"I can't just be a person. I can't be helpless like that."
So I managed to get a few weeks behind on the Buffy Rewatch.
Part of the reason was an amazing trip to New York, but we've been back for three weeks now, so that's no excuse. This group of episodes features one of my absolute favorite episodes of the series, and I wanted to try to devote more time/effort to writing about it, but at this rate it'll be August before I get around to it, so let's just jump right back in.
Over the next couple of weeks, I'll get back on track. Based on the schedule I put together in January, I'm supposed to be finishing season 3 this week. That's clearly not going to happen, but I plan on being fully caught up in the next couple of weeks. Look for a couple of double-post weeks!
A couple of months ago, the good folks of Previously TV inducted "Amends" into their "Nonac", the inverse-canon, the bad episodes of otherwise good/great TV series. And while I think they're too harsh on it (there are a few much MUCH worse episodes), it's far from the best episode of season 3. The Buffy/Angel stuff is definitely overwrought, but it's not Marti Noxon-overwrought, you know? But I can't completely write off this episode, because of Willow's attempted seduction of Oz. Those two remain the cutest. (Then again, Buffy and Angel in the snow. Ugh.)
"Gingerbread" puts Joyce and Willow's mom Sheila front-and-center; they start a literal witch-hunt in Sunnydale. It's always interesting when outsiders or the general public get brought into things - and it's also a sign of the storylines broadening beyond the Scoobies, the villains, and all these secret battles that most people in Sunnydale High (and Sunnydale in general) seem unaware of. (This becomes a huge point, of course, towards the end of season 3.)
The episode starts out very dark, with Buffy and Joyce (who'd tagged along for a night of slaying) discovering the dead bodies of two very young kids in a playground. BUFFY as a series usually avoided (to its benefit) involving small children - and, I guess, technically it does here, too - but for a while, this episode feels darker than most.
And the episode ends with an awkward sort-of-reset-to-zero, which at least it acknowledges. Willow says of her mom, to Buffy: "She's doing that whole repressed memory thing that your mom used to be so good at." (Oh yeah, and Amy ends the episode trapped as a rat, in a nice callback to the spell she used on Buffy in season 2's "Bewitched, Bothered, & Bewildered".) It's an ok episode, but it really pales in comparison to what comes next.
There are two sequences in "Helpless" that may be the scariest of the series. Buffy has lost her powers - it's a Watchers Council-mandated rite of passage for the Slayer on her 18th birthday, but she doesn't know that - and finds her life in jeopardy as she's hunted by vampires. "Helpless" flips the premise of the series on its head - and remember that the premise of the series was to flip on its head the standard horror movie premise of a pretty, helpless girl in danger. Seeing Buffy without her usual powers is scary enough; the very effective direction of the two sequences (by James A. Contner) adds to the white-knuckle terror.

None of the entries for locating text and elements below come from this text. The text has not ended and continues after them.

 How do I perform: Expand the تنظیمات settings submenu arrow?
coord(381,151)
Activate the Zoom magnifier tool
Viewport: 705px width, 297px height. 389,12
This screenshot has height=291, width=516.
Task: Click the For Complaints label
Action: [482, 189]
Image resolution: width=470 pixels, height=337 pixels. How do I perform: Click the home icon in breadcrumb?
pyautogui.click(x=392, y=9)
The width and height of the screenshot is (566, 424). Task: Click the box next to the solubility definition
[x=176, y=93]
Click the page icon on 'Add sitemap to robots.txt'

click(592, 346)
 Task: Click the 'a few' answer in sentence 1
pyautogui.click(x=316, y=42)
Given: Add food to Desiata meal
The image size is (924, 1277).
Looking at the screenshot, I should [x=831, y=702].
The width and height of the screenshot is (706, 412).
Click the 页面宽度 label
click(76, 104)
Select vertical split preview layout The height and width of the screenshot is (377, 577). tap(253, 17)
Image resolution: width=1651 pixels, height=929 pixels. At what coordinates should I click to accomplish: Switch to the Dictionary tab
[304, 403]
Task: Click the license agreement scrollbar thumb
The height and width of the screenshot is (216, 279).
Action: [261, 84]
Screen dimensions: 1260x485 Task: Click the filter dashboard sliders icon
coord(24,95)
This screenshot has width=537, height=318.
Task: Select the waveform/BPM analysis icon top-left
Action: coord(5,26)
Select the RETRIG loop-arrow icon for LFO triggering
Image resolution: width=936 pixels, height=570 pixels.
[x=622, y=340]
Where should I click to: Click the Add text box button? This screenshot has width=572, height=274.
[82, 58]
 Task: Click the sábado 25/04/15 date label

"Helpless" also introduced Harris Yulin as Quentin Travers, giving us our first look at someone on the Watchers Council other than Giles. We'll talk more about the Watchers Council later - but I will say that I wish the series spent a little more time with them than it actually does, though they effectively represent The Establishment against which Whedon's heroes often rebel.
As good as the scary part of the episode is, the emotional aspect of the story is even better. At its heart, "Helpless" is about the bond between Buffy and Giles. Gellar and Head are both in peak form here. Head, in particular: Giles (who hates what he's doing) can barely bring himself to look at Buffy throughout the episode. After working together for almost three years, after Buffy's death in "Prophecy Girl" and Jenny's death in "Passion" and everything else they've been through, there's clearly a much stronger bond between Giles and Buffy than Watcher/Slayer. Quentin (perhaps too obviously?) underlines this, saying that Giles has "a father's love" for Buffy.
The climactic sequence of "Helpless" is, I think, reminiscent of the X-FILES episode "Irresistible", where Scully was kidnapped by the escalating fetishist Donnie Pfaster. I know I've made the BUFFY/X-FILES comparison before - often in the context of "BUFFY feels like a knock-off of X-FILES" - but I mean it differently here. "Irresistible" was one of the all-time great episodes of THE X-FILES, and "Helpless" is one of the all-time great episode of BUFFY.